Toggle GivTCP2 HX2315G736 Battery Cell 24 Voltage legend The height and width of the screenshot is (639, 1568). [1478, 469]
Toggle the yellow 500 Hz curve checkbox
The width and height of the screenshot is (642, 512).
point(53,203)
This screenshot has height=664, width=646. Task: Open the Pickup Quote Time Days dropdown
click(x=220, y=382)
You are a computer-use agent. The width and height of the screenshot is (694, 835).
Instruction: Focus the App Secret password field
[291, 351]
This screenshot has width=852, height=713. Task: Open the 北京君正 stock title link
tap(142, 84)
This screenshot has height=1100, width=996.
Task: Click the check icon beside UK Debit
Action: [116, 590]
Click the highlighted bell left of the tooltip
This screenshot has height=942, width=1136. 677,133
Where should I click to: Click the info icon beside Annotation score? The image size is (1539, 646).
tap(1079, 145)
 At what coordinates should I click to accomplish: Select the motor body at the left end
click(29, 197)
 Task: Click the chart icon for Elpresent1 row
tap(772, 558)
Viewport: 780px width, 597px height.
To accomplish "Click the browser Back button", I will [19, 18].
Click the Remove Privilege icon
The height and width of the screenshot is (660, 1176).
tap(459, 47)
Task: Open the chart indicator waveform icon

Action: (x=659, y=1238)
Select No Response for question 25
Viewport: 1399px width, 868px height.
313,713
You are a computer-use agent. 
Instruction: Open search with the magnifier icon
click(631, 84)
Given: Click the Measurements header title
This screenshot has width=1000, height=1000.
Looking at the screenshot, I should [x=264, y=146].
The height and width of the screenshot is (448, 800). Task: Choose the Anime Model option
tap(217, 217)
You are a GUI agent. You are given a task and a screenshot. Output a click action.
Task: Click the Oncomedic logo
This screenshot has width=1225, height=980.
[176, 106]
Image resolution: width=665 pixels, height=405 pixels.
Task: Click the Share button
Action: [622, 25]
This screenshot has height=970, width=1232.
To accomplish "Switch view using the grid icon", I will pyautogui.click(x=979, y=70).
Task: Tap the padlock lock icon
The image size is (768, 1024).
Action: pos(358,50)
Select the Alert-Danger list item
:::
▶ _WHAT IS NEEDED_: Each of the lines from the one holding "This screenshot has width=1000, height=1000." through the final line of the entries is to be set down exactly, and no others.

▶ _RESPONSE TO THE EXERCISE_:
This screenshot has width=1000, height=1000.
Looking at the screenshot, I should [x=264, y=146].
The height and width of the screenshot is (448, 800). Task: Choose the Anime Model option
tap(217, 217)
You are a GUI agent. You are given a task and a screenshot. Output a click action.
Task: Click the Oncomedic logo
This screenshot has width=1225, height=980.
[176, 106]
Image resolution: width=665 pixels, height=405 pixels.
Task: Click the Share button
Action: [622, 25]
This screenshot has height=970, width=1232.
To accomplish "Switch view using the grid icon", I will pyautogui.click(x=979, y=70).
Task: Tap the padlock lock icon
The image size is (768, 1024).
Action: pos(358,50)
Select the Alert-Danger list item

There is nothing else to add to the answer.